Researchers say they discovered consensus level attack on Ethereum — miners cheating the system to earn more
A research paper published by The Hebrew University in Israel reports having discovered the “first evidence of a consensus-level attack on a major cryptocurrency.” The paper is currently awaiting peer review but utilizes publicly available on-chain data and Ethereum’s open source codebase to affirm its conclusions.
At its core, the paper highlights an issue where miners can change the timestamp related to a mined block to avoid increased difficulty on the network. On-chain data appears to support the claim as Aviv Yaish, one of the paper’s authors, highlighted F2Pool’s block timestamps being artificially altered to improve rewards.
(9/12) Whenever F2Pool’s block timestamps reach the point where mining difficulty is supposed to decrease, they artificially set them to be one second earlier. F2Pool has been executing this attack over the past two years, and the evidence has been hiding in plain sight! … pic.twitter.com/mDEG2UqXZh
— Aviv Yaish (@yaish_aviv) August 5, 2022
Uncle Maker
Ethereum is maintained through a proof-of-work consensus mechanism, which will be moved to proof-of-stake this September. However, to this point, the network appears to be susceptible to the attack identified in by The Hebrew University.

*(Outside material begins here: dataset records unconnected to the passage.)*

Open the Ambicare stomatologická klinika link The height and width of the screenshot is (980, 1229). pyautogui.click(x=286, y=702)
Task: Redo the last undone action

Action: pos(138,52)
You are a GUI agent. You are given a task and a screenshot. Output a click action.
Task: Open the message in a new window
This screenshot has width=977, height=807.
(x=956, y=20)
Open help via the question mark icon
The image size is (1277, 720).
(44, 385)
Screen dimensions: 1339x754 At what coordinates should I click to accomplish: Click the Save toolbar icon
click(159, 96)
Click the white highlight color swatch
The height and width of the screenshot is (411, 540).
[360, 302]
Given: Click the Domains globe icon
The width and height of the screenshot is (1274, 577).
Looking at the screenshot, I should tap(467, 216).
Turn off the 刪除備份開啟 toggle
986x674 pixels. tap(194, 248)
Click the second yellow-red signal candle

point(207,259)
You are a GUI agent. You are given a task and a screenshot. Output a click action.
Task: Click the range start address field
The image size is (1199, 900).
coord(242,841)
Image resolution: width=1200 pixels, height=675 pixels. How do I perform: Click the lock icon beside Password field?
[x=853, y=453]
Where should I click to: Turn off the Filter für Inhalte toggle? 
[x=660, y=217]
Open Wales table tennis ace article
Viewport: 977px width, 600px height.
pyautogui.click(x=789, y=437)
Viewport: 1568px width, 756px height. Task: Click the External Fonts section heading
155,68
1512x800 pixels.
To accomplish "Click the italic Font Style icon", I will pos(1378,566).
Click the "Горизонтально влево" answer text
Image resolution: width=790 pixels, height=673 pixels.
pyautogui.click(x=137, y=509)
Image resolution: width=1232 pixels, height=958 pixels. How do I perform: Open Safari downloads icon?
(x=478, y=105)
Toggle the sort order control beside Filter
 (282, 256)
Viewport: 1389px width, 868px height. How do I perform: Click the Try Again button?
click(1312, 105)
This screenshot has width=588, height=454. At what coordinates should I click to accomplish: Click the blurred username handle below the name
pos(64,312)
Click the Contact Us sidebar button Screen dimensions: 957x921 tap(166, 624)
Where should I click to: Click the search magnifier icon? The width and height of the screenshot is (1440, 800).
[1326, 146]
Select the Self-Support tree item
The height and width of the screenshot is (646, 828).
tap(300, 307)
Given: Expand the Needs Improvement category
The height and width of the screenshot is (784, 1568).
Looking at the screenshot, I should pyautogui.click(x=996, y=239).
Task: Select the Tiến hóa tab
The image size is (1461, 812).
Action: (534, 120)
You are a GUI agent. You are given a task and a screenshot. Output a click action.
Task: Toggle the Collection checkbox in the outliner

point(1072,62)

The consensus-level attack is referred to as an Uncle Maker attack within the paper in reference to the “uncle” blocks used in the exploit. Blocks within the Ethereum blockchain act as a set of records that are checked, distributed, and verified across the entire network. Uncle blocks are valid blocks that have been removed from the main chain but still receive rewards.
“The attack allows an attacker to replace competitors’ main-chain blocks after the fact with a block of its own, thus causing the replaced block’s miner to lose all transactions fees for the transactions contained within the block, which will be demoted from the main-chain.”
Miners can set a block’s timestamp within “a certain reasonable bound,” typically within a few seconds. One mining pool that was singled out in the research was F2Pool, which “in the past two years, F2Pool didn’t have even a single block with a timestamp” that matched the expected outcome. F2Pool is one of the largest Ethereum pools operating with a hashrate of 129 TH/s and generating roughly 1.5K ETH in daily rewards.
The paper also highlighted that F2Pool’s “founder has made a relatively well publicized condemnation of competing mining pools, blaming them for attacking his own mining pool” while, in reality, “F2Pool are attacking other mining pools.”
The monetary impact of the attack has not yet been officially identified, but CryptoSlate reached out Yaish who told us,
“For each successful instance of the attack, F2Pool earned 14% more from block rewards, and in addition earned all the transaction fees contained within.
We are currently attempting to give concrete estimations for both of your questions using real-world data, which will be published immediately when we have them!”
The Hebrew University has “concrete fixes for Ethereum’s protocol” and created a patch for consideration. Yaish stated in a blog post that the information was “responsibly disclosed to the Ethereum Foundation” before publication.